January/February 2017 | Page 27

UCSF Protocol for Caries Arrest Using Silver Diamine Fluoride: Rationale, Indications and Consent
” The CDT Code is the U. S. HIPAA standard code set and is required for billing. The Commission includes representatives from the major insurers, Medicaid, ADA, AGD and specialty organizations. Insurers are in the process of evaluating coverage for this treatment.
Legal Considerations Silver diamine fluoride is cleared by the FDA for marketing as a Class II medical device to treat tooth sensitivity. We are discussing off-label use as a drug to treat and prevent dental caries. This is a parallel situation to fluoride varnish, which has the same device clearance but is ubiquitously used off label by dentists and physicians as a drug to prevent caries. The same public health dentists who achieved the FDA device clearance are now applying for a dental caries indication. However, this is a more complicated process, normally only carried out by large pharmaceutical companies, and is likely to take longer.
Consent Because silver diamine fluoride is new in the U. S., it is important to communicate effectively. In the UCSF clinics, we are using a special consent form( FIGURE 4) as a way to inform patients, parents and caregivers, and to standardize procedures because we have so many inexperienced student clinicians. All practices have established procedures for consent and an extra form may not be needed in the community. The normal elements of informed consent apply. We sought to ensure awareness of the expected change in color of the dentin as the decay arrests, likelihood of reapplication and contraindications in the presence of silver allergy and stomatitis. Note the importance of distinguishing between allergy to nickel and other trace metals rather than silver allergy, which is rare. We used readability measurements to guide intelligibility and included a progressively discoloring lesion to show stain of a lesion but not healthy enamel.
CONCLUSION Silver diamine fluoride is a safe, effective treatment for dental caries across the age spectrum. At UCSF, it is indicated for patients with extreme caries risk, those who cannot tolerate conventional care, patients who must be stabilized so they can be restored over time, patients who are medically compromised or too frail to be treated conventionally and those in disparity populations with little access to care.
Application twice per year outperforms all minimally invasive options including the atraumatic restorative technique— with which it is compatible but 20 times less expensive. It approaches the success of dental fillings after two or more years, and again, prevents future caries— while fillings do not. Silver diamine fluoride is more effective as a primary preventative than any other available material, with the exception of dental sealants, which are > 10 times more expensive and need to be monitored.

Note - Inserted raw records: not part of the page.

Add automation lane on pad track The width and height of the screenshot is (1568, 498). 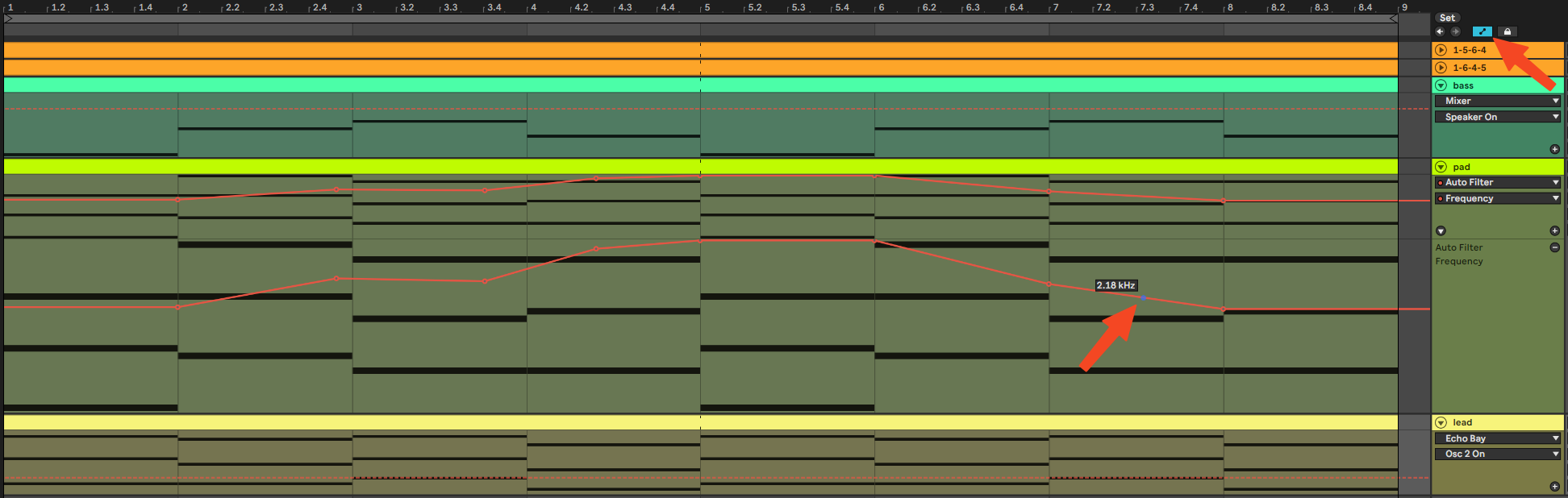[x=1554, y=230]
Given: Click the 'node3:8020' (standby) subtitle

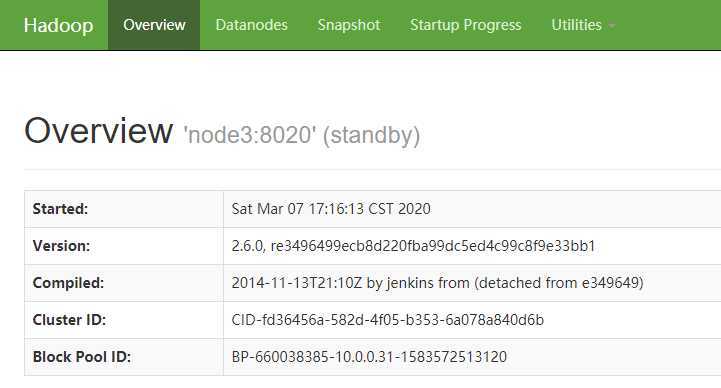Looking at the screenshot, I should point(302,135).
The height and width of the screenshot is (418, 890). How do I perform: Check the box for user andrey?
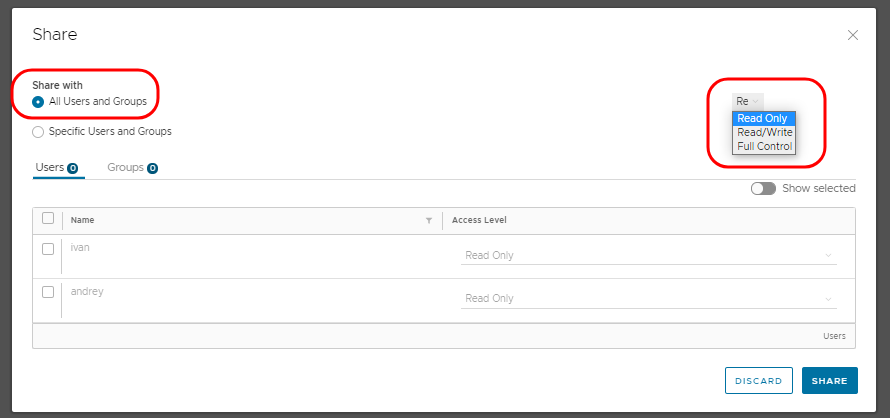pos(48,292)
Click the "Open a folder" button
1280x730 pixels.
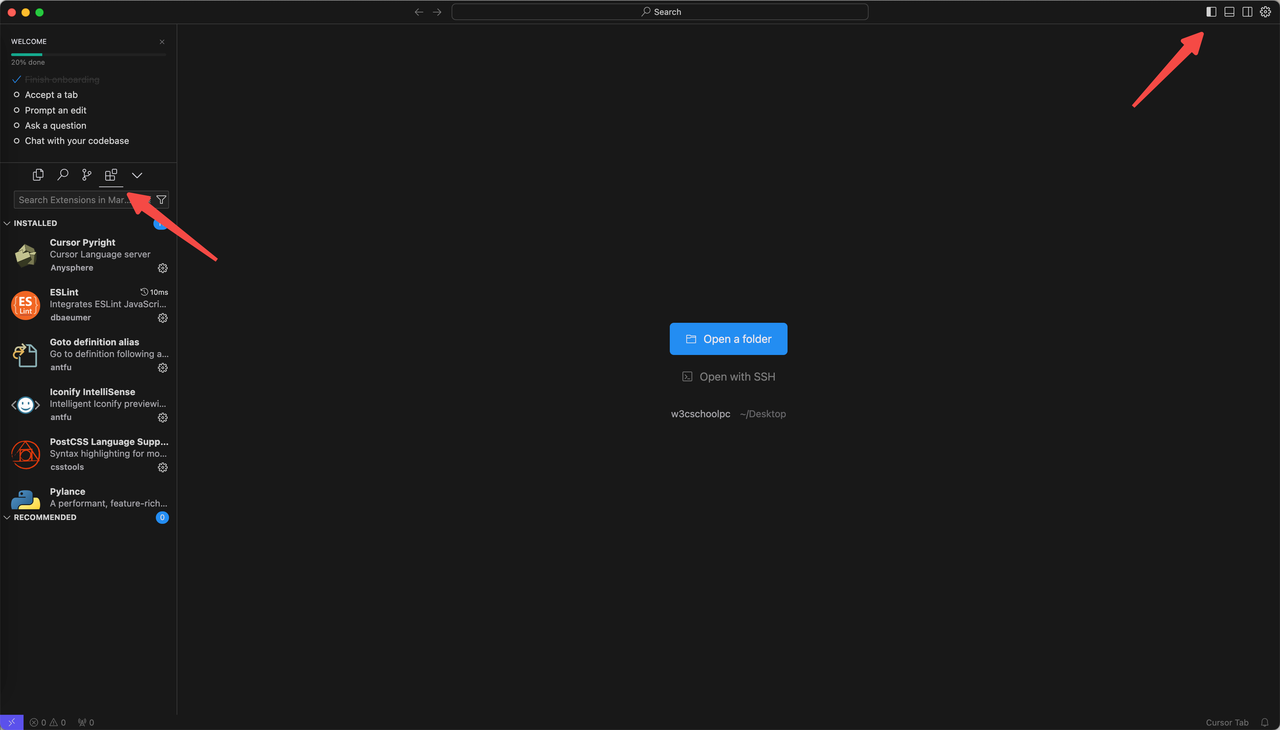[x=728, y=339]
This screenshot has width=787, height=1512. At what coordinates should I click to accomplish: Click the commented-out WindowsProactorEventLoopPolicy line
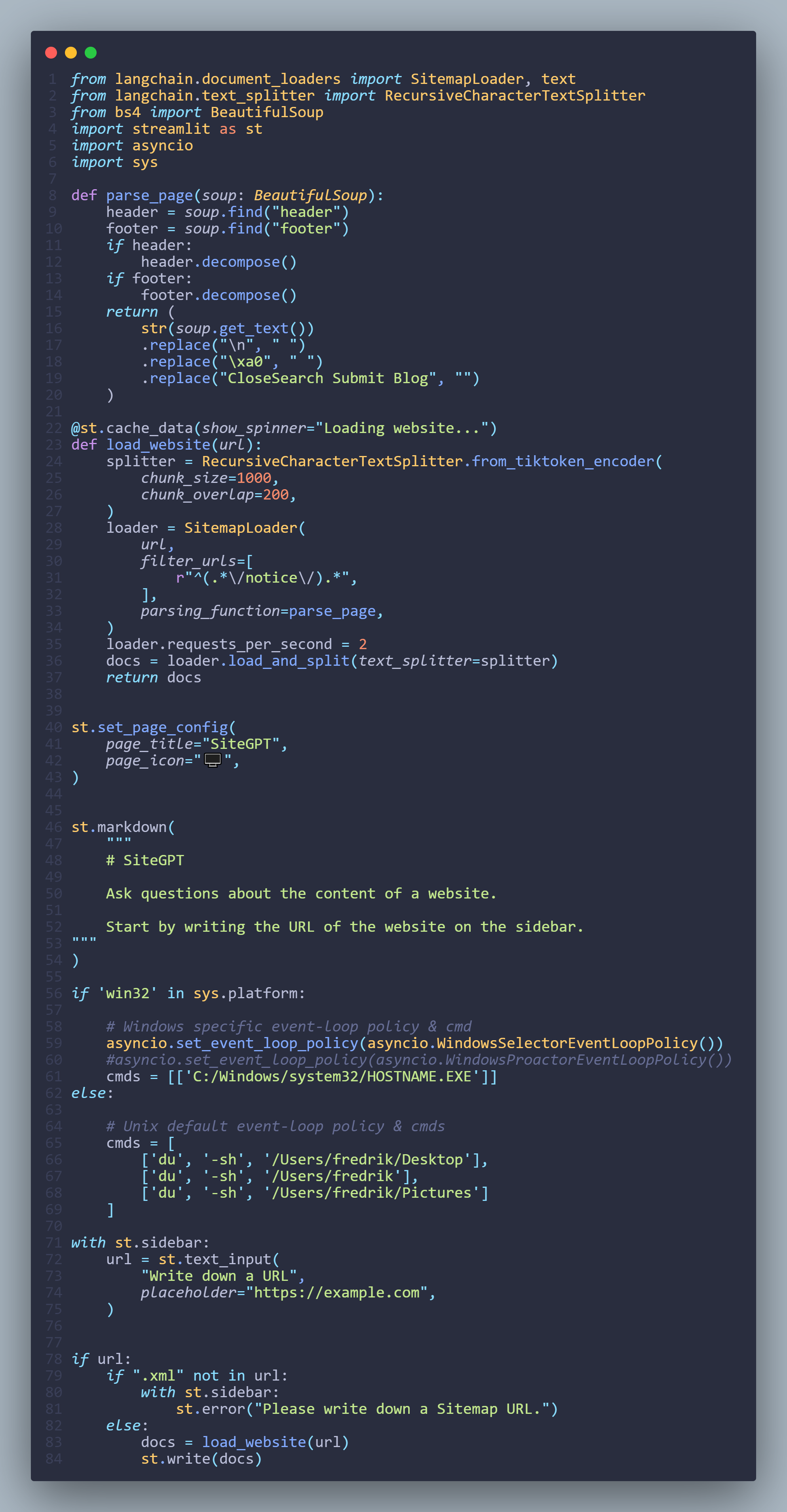click(x=418, y=1060)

Saliva may play a role in caries arrest by silver diamine fluoride. Lower rates of arrest are seen in geriatric patients. 38 The elderly tend to have less abundant and less functional saliva, which generally explains their higher caries rate. In pediatric patients, higher rates of arrest are noted for buccal or lingual smooth surfaces and anterior teeth. 31 These surfaces bathe more directly in saliva than others. It is surprising that silver chloride is the main precipitant in treated dentin, as chloride is not a common component of dentin or silver diamine fluoride, so may come from the saliva.
Traditional approaches often provide only temporary benefit, given the highest rates of recurrent caries are in patients with the worst disease burden. The advent of a treatment for nonsymptomatic caries not requiring general anesthesia or sedation addresses long-standing concerns about the expense, danger and practical complexity of these services.

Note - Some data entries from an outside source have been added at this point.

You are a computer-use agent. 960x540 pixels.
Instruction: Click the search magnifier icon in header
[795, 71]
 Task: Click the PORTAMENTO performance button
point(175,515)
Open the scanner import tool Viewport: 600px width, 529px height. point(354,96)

Experience suggests that dryness prior to application enhances effectiveness. Good patient management is still profoundly relevant to the very young and otherwise challenged patients, though this one-minute intervention is more tolerable than other options. Silver diamine fluoride can readily replace fluoride varnish for the prevention of caries in patients who have active caries. This as a powerful new tool in the fight against dental caries, particularly suited for those who suffer most from this disease.
Clinical evidence supports continued application one to two times per year until the tooth is restored or exfoliates, and otherwise perhaps indefinitely. Some treated lesions keep growing, particularly those in the inner third of the dentin. It is unclear what will happen if treatment is stopped after two to three years and research is needed.